**EXERCISE AIM:**
Retype the listing exactly. Leave out the images.

[DATA FOR ANALYSIS — start]

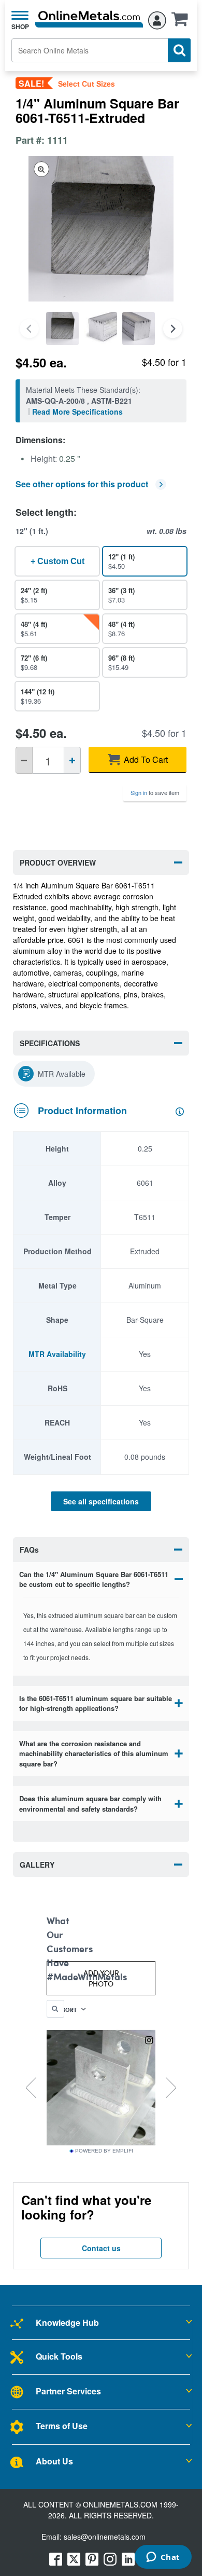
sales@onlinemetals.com (105, 2536)
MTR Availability (57, 1354)
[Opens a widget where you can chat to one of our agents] (163, 2558)
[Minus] (24, 760)
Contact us (101, 2248)
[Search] (179, 50)
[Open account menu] (157, 18)
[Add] (72, 760)
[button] (182, 22)
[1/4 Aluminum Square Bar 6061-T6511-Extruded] (62, 328)
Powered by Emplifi (104, 2151)
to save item (155, 792)
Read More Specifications (77, 411)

[DATA FOR ANALYSIS — finish]

**RESPONSE TO THE TASK:**
sales@onlinemetals.com (105, 2536)
MTR Availability (57, 1354)
[Opens a widget where you can chat to one of our agents] (163, 2558)
[Minus] (24, 760)
Contact us (101, 2248)
[Search] (179, 50)
[Open account menu] (157, 18)
[Add] (72, 760)
[button] (182, 22)
[1/4 Aluminum Square Bar 6061-T6511-Extruded] (62, 328)
Powered by Emplifi (104, 2151)
to save item (155, 792)
Read More Specifications (77, 411)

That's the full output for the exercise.